Required work >> Find each line of the data below that contains the word "Identify" and copy those lines out in full. Capitalization counts.
◇ ◇ ◇ ◇ ◇
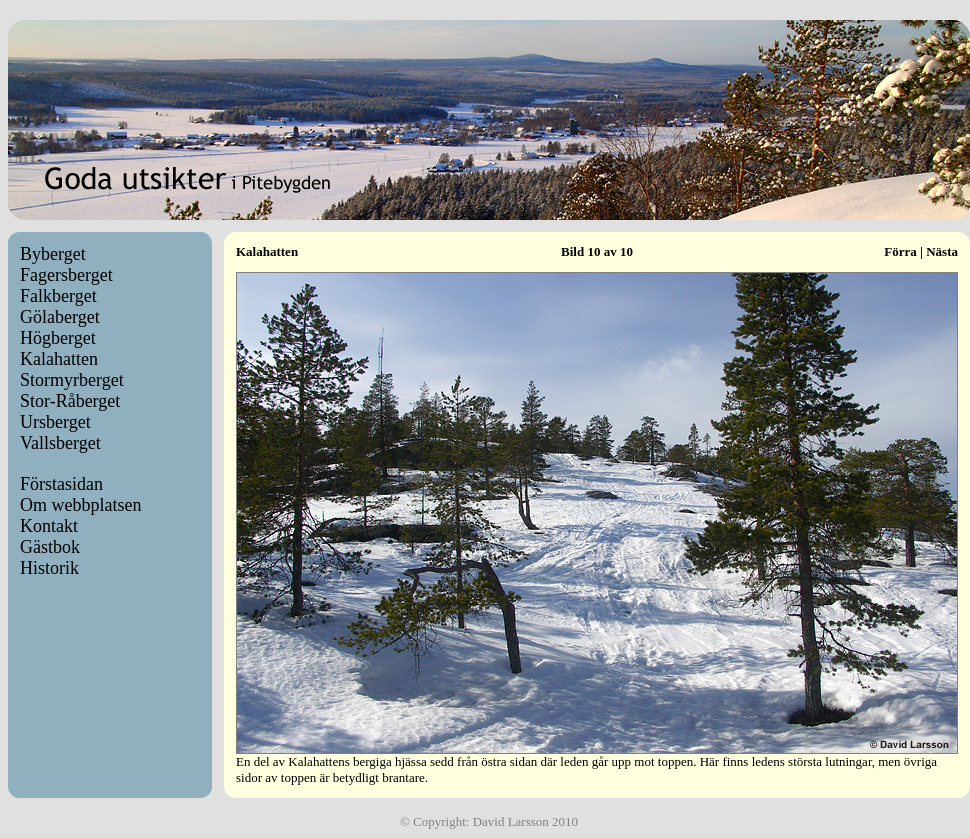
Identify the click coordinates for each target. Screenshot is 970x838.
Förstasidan (61, 484)
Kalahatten (59, 359)
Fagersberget (66, 275)
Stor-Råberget (70, 401)
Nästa (942, 251)
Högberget (58, 338)
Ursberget (55, 422)
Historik (49, 568)
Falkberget (58, 296)
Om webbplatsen (80, 505)
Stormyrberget (72, 380)
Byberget (53, 254)
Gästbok (50, 547)
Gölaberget (60, 317)
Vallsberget (60, 443)
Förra (900, 251)
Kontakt (49, 526)
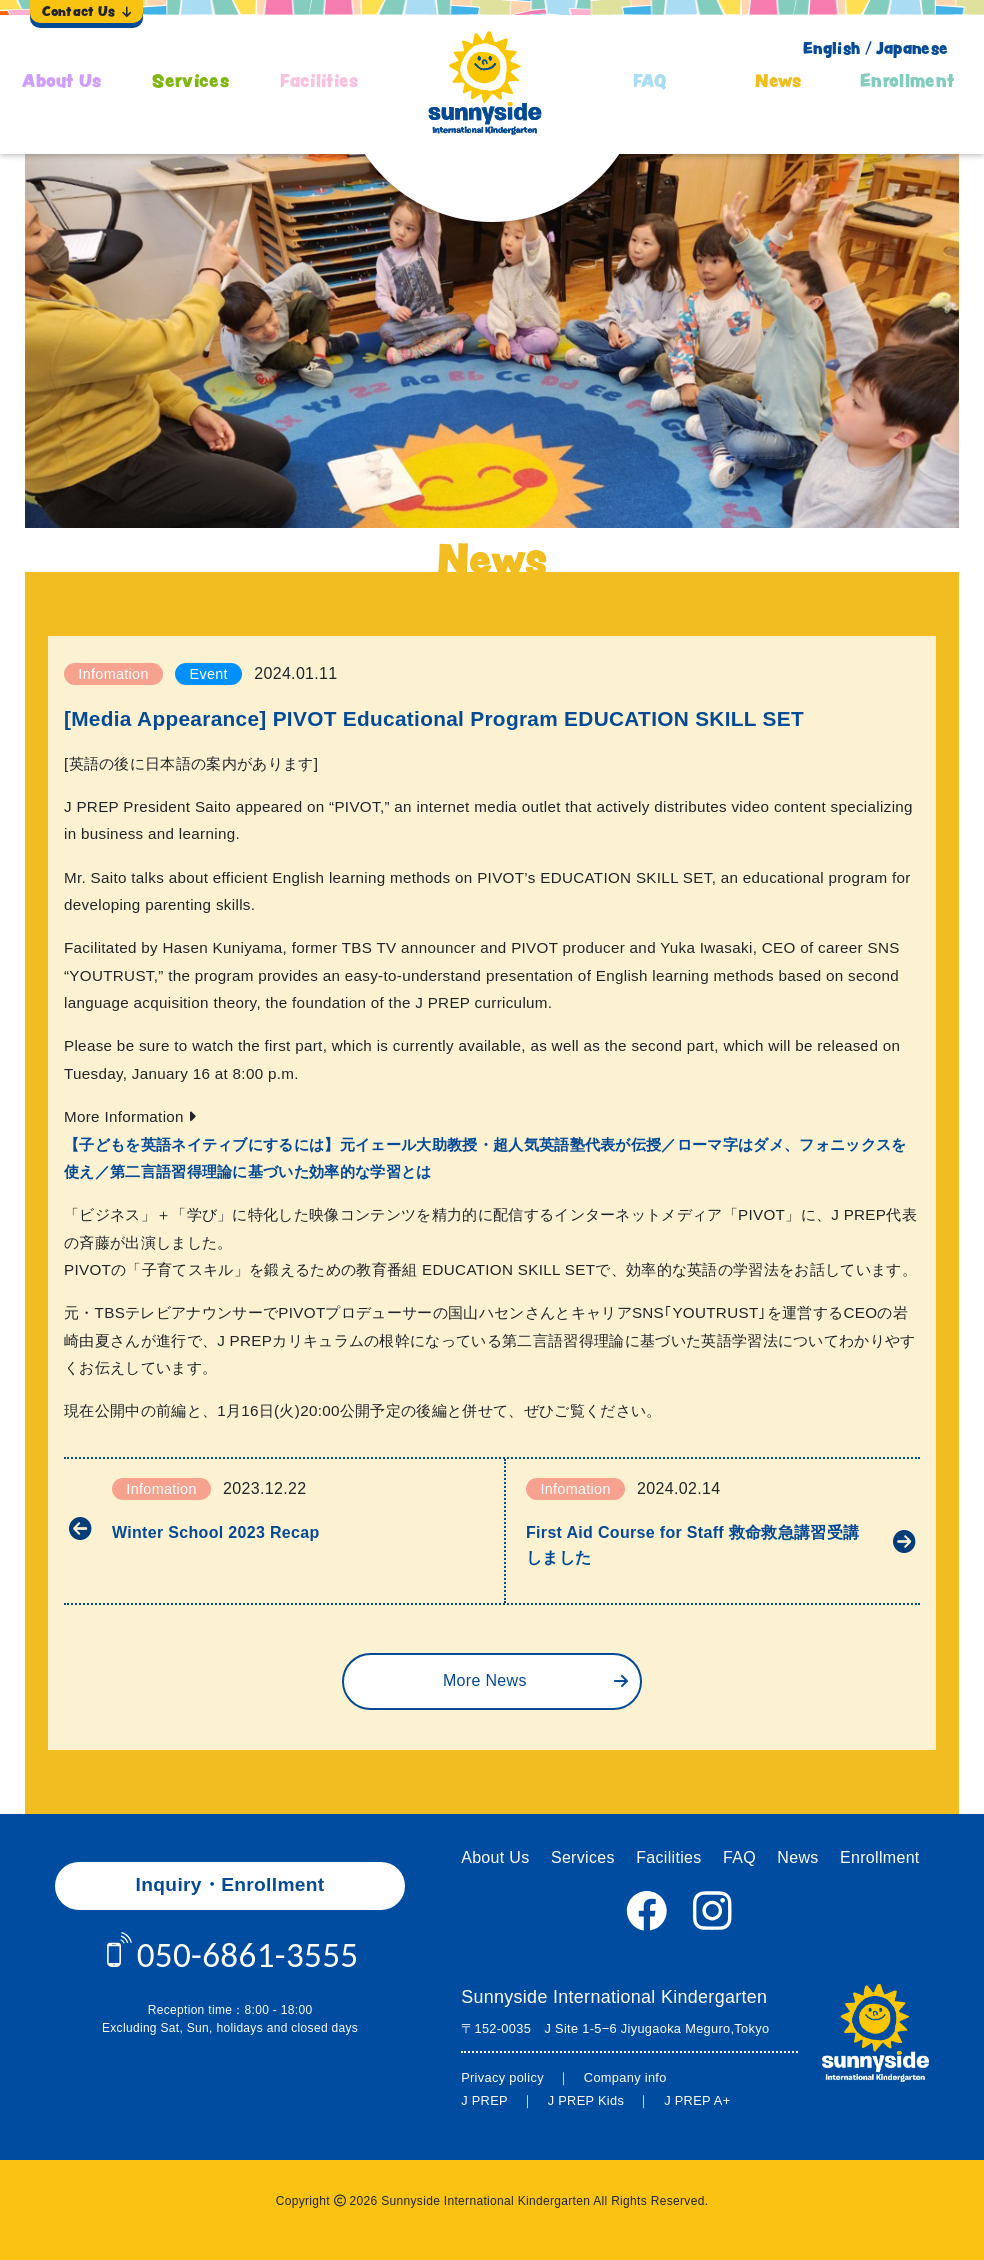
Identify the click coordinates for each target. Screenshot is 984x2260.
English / (837, 48)
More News (485, 1680)
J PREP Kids (586, 2100)
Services (190, 80)
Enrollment (907, 80)
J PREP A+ (697, 2100)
◇ ◇ ◇ ◇ ◇
Solution to this exercise >>
Identify the click coordinates for each target. Screenshot is 970x838.
Identify the click coordinates for each target. Screenshot is 984x2260.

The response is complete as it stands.